I’ve been back for over a week now from China and have found the process of settling back into a “normal” routine is taking longer than expected. For sure, I am more than happy to be back on home soil and tending to the Peace Fire and such, but like the photo above, a partial fog hovers over my mood like a soft blanket of sadness.
For the past few days I have been mulling over what this feeling is about and from whence it comes. This morning I received the following email from my partner, Sally, who, after three months of living in China, is leaving in a couple of days to return to Australia. What she writes points towards this difficulty of adjustment.
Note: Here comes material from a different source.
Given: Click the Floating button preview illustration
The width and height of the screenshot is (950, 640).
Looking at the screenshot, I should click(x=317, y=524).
I am sad to be leaving. Ready for a change from the hospital hours, but there is a part of me that would like to stay and enrich the relationships that have been slowly building, learn the language and get to know this nation’s people a little more. I will miss their friendliness and their gentle innocent humour. There is such a softness to the people here, and a softness between the people and an ability to live so easily amongst one-another, or on top of one-another. There is a basic acceptance of human nature and survival that I’m not sure exists at home. Less ego. Less toes to be stepped on (even though there are more toes around.)
Wandered through the streets. Lots of activity, different smells, red lanterns, street stalls cooking meat, flute music here, rock music there, handbags and high-heels, cars honking, bicycles, people. How will Australia feel after all of this?? I will miss this crazy place.
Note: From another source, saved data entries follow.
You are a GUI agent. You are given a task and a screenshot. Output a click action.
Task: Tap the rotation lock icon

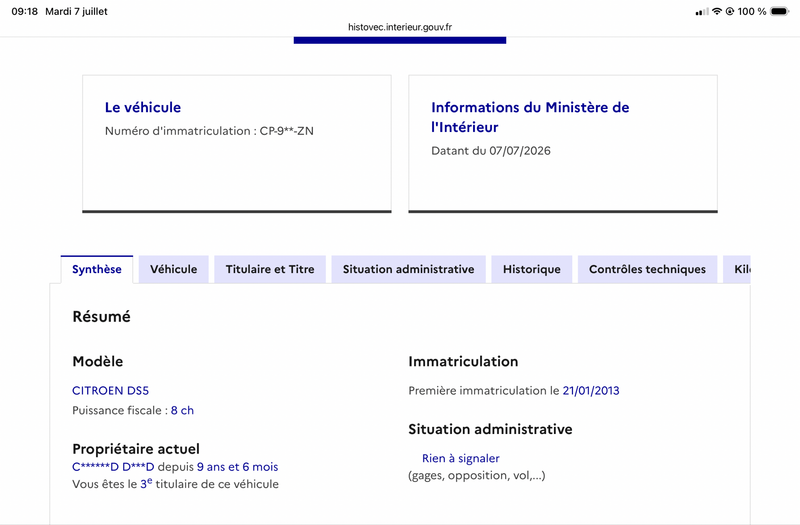point(730,11)
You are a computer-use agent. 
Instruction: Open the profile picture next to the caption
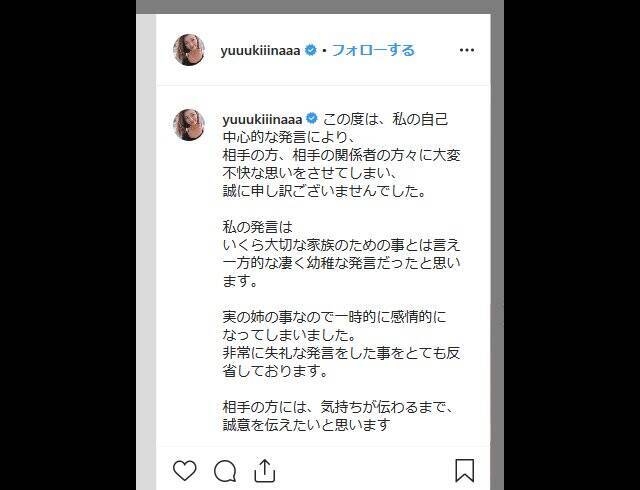point(189,125)
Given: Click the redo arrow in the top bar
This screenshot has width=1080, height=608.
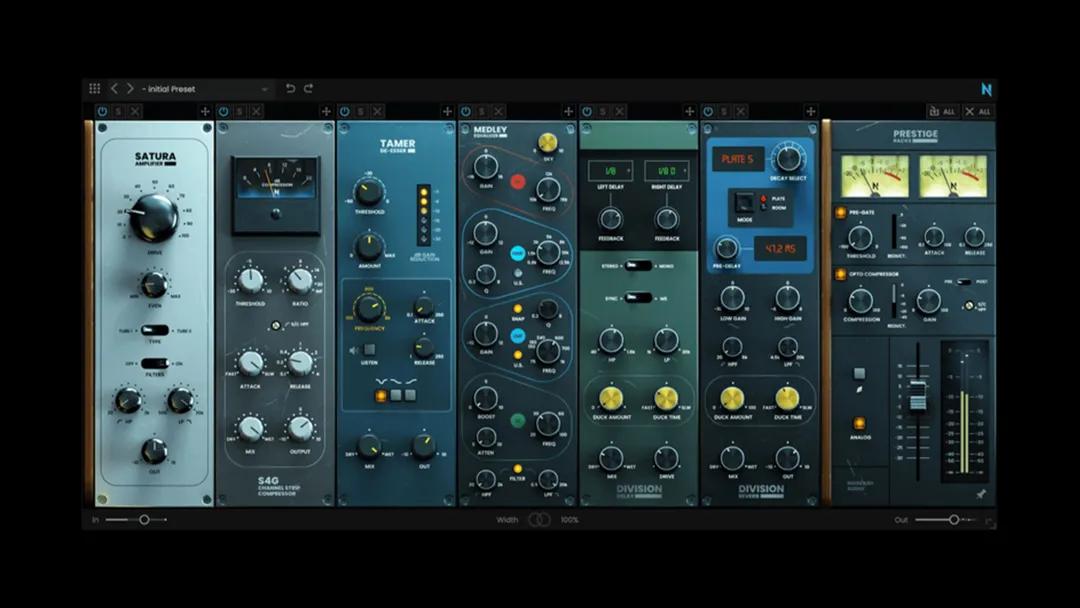Looking at the screenshot, I should tap(308, 89).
What she writes encapsulates clearly the pain all travellers experience (must experience) after immersing themselves into another culture and then choosing to move on to another place or returning home.
And “home” is never quite the same again. When I returned home last week after dark and after a 30 hour flight, two things stood out: the total lack of sound and the unpeopled sense of emptiness. No wind, no waves hitting the beach, no animal noises. It was as though the land had fallen quiet out of respect for what I had left behind. Eerie, it was.
So, we do the simple things to stay in touch; to rekindle the memories. Mornings still find me carrying on the practice of learning the Chinese language. I’m also looking into taking Chinese cooking lessons.
More importantly, though, the stone from Taishan Mountain that I swapped with the Roaring Beach stone is now nestled among the other stones on the Ancestral Midden (it’s the brown and white one near centre bottom of the photo).
It gets a special pat on my daily visit to the Peace Garden.